Recorded data
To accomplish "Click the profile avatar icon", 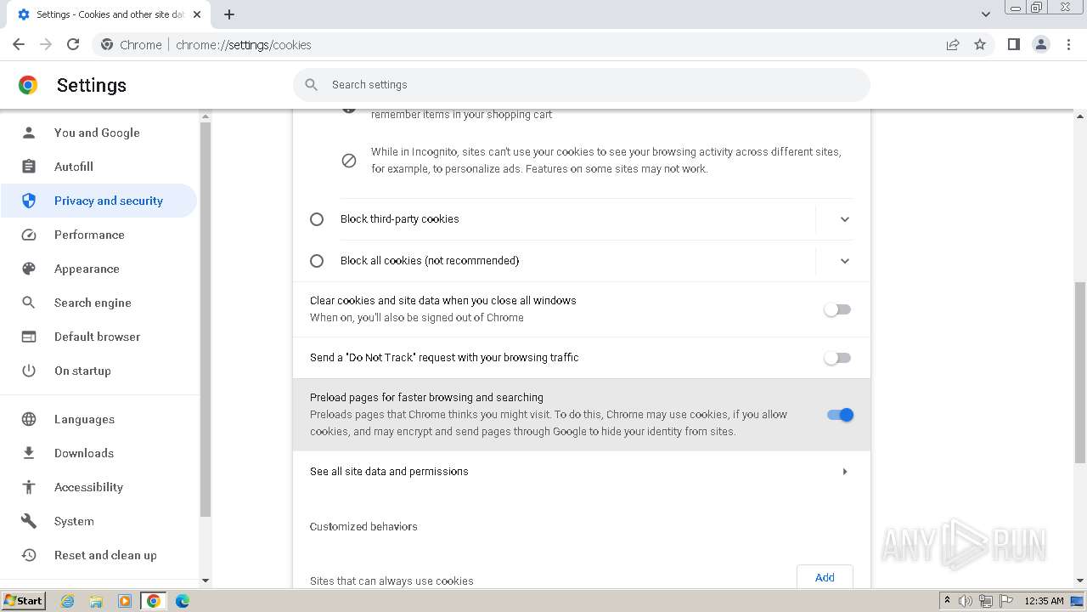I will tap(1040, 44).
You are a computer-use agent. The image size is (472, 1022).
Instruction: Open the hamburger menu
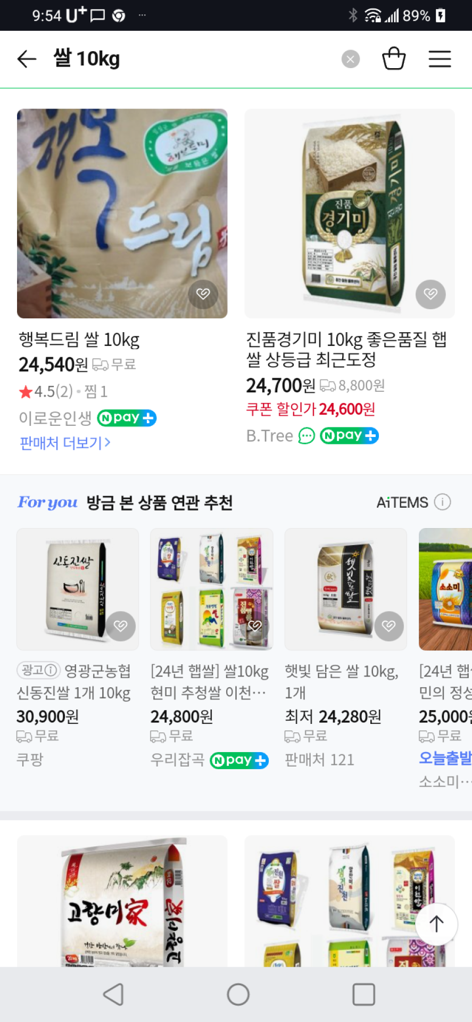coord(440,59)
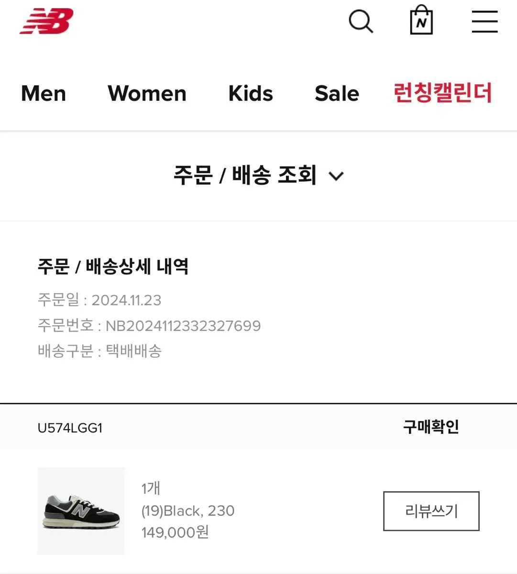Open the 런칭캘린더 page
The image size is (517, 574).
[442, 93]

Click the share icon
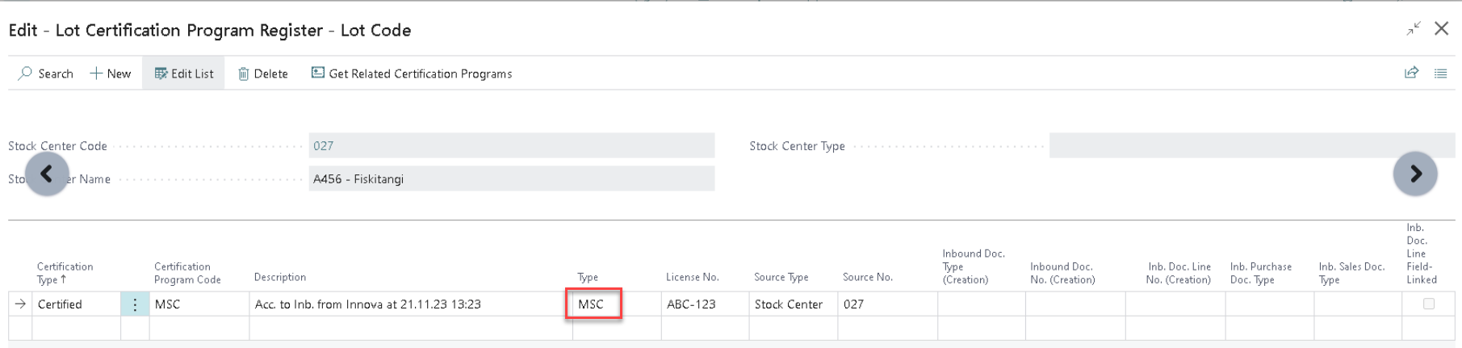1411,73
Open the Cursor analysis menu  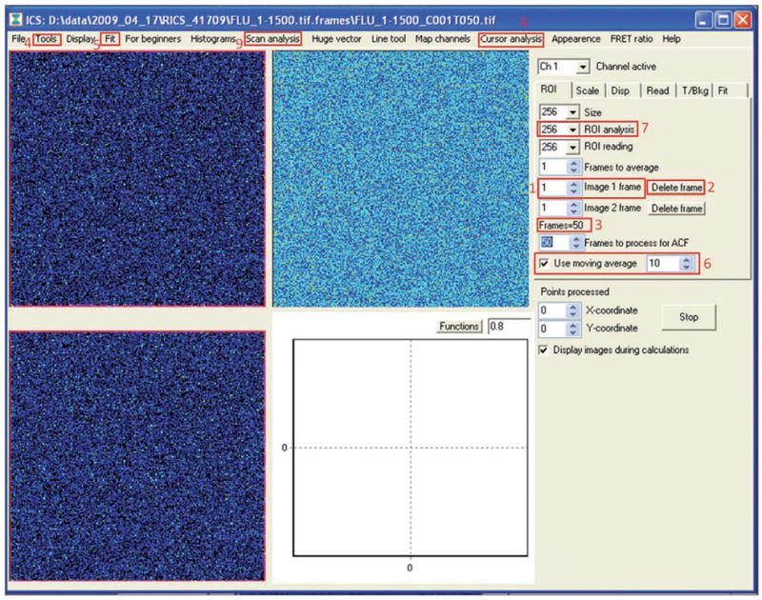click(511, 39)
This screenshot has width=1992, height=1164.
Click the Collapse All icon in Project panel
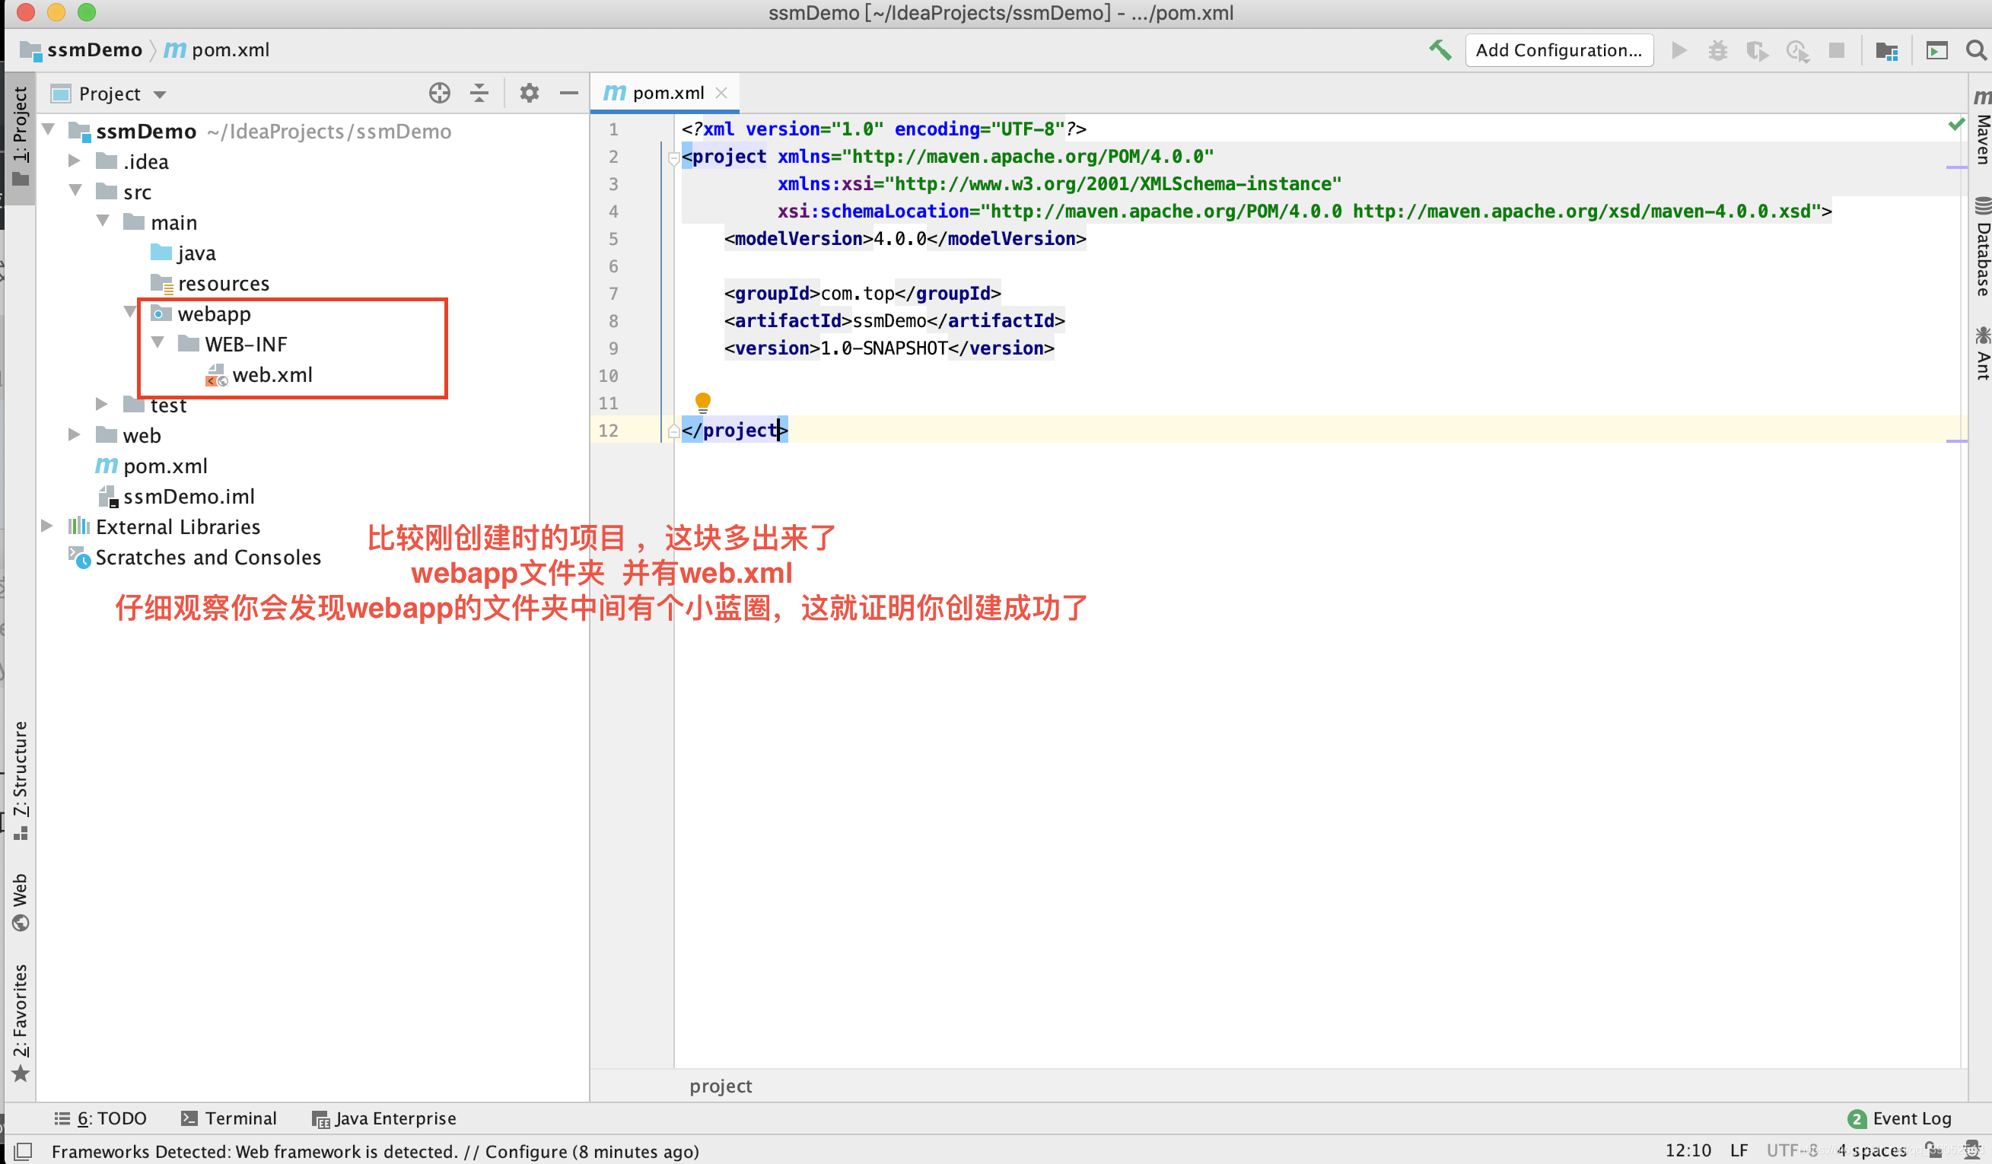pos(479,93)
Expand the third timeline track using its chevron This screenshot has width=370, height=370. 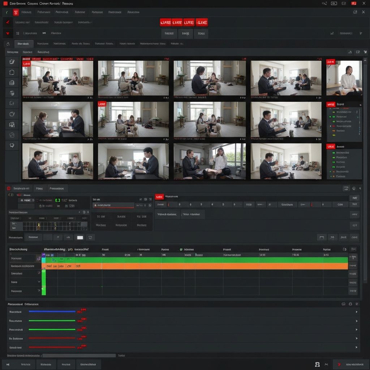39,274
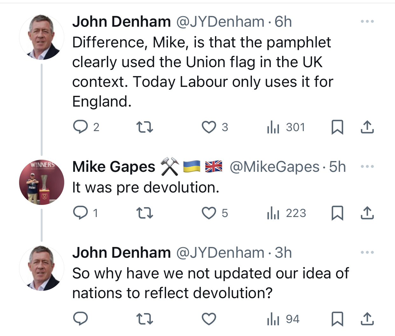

◆ Problem to solve
Copy out every line of the data above that contains the string "image". Case counts, so treat uppercase and lowercase letters as different.

◆ Task result
You are a computer-use agent. The image size is (472, 1022).
The image size is (517, 574).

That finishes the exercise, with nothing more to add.